I know we've got maybe the last few seconds on 316 specifically, I guess. So what's the next data set that would come out of that program?
We are enrolling patients into the phase I-B where we have, you know, we're using 80 million cells with a lymphodepletion FC500. We are targeting to treat about 20 patients. You know, enrollment is ongoing. It'll probably end pretty soon. We'll follow those patients enough to evaluate for efficacy and update the data mid-2025.

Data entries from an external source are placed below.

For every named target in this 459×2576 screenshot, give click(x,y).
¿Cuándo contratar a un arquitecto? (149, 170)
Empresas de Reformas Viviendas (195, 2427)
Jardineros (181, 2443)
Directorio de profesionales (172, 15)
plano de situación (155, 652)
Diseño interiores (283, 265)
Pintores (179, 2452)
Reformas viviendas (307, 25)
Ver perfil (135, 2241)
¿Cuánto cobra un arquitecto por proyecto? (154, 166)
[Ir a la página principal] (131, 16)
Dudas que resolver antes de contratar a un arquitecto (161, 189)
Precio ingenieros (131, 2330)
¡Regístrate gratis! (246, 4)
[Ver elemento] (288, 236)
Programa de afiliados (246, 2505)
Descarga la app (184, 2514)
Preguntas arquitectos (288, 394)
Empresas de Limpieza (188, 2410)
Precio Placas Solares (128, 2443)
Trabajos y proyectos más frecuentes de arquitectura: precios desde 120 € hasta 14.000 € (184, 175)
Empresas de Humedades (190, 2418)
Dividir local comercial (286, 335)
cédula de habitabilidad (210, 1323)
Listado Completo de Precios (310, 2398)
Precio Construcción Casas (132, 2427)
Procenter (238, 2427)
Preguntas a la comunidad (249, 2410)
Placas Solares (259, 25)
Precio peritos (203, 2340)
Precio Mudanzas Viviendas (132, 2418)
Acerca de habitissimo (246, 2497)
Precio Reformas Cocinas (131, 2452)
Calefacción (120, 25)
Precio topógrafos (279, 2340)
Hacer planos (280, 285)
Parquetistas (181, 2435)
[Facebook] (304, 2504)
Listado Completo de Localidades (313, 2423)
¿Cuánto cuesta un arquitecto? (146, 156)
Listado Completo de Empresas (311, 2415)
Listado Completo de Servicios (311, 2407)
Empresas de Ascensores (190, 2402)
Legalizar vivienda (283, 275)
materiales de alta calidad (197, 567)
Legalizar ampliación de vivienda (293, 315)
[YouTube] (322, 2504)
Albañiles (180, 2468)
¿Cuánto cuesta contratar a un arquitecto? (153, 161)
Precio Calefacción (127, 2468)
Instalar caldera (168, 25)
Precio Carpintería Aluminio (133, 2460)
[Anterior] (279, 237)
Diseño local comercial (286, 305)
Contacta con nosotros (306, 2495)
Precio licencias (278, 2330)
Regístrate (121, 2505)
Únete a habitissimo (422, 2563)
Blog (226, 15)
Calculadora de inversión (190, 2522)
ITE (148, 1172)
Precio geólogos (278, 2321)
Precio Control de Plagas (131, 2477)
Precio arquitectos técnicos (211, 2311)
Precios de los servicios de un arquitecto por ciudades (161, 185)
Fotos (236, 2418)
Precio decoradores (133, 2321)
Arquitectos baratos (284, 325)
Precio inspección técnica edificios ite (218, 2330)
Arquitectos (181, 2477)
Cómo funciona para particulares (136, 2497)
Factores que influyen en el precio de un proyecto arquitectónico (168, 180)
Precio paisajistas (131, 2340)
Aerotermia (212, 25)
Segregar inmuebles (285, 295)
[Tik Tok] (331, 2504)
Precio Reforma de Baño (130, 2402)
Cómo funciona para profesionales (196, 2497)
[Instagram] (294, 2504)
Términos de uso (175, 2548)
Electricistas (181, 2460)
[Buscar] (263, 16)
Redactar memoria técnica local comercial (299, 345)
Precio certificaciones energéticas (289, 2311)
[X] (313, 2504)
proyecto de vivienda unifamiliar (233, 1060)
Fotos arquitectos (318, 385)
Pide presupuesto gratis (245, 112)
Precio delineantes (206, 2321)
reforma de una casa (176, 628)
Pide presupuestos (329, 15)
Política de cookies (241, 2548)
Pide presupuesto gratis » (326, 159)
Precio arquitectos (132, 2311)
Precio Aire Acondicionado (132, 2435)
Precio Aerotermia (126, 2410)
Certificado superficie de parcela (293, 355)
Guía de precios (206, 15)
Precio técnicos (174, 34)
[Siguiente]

Great. Thanks. I think that's about all the time we have. Really appreciate you guys coming and attending the Piper Sandler Healthcare Conference. Thank you.
Thank you.
Thank you, Biren.
Right on time. So, thank you very much. I'm the analyst here, in diagnostics, Dave Westenberg. I'm here with Guardant Health, AmirAli, and Mike Bell. And, you know, we'll kick it off here. So I'll just get on the topical news from last week. You know, you won a $300 million false advertising claim against Natera. Does this have any benefits from a sales and marketing perspective? And when can you expect the payment? And what are kind of the ranges of fines that it could be?
Sorry.
I think so. Yeah, we are pleased with the way that verdict went, which I think justice worked. And I think it's a good kind of a verification of the performance of Reveal and the reality of the strength and the technology and the products that we have developed. It's one of the biggest and largest kind of verdicts in this field of misleading advertisement. And we believe just oncologists deserve better, like, you know, sharing the right information when you're talking about the performance of tests, especially by another manufacturer, really makes sense. So we are excited about it. Still, it's a long journey. You know, we expect that probably this is most probably or certainly, but it's gonna go to appeal process. And maybe in terms of timeline, you can add more, Mike?
Yeah. I think, you know, it's the post-trial motions that are coming up soon.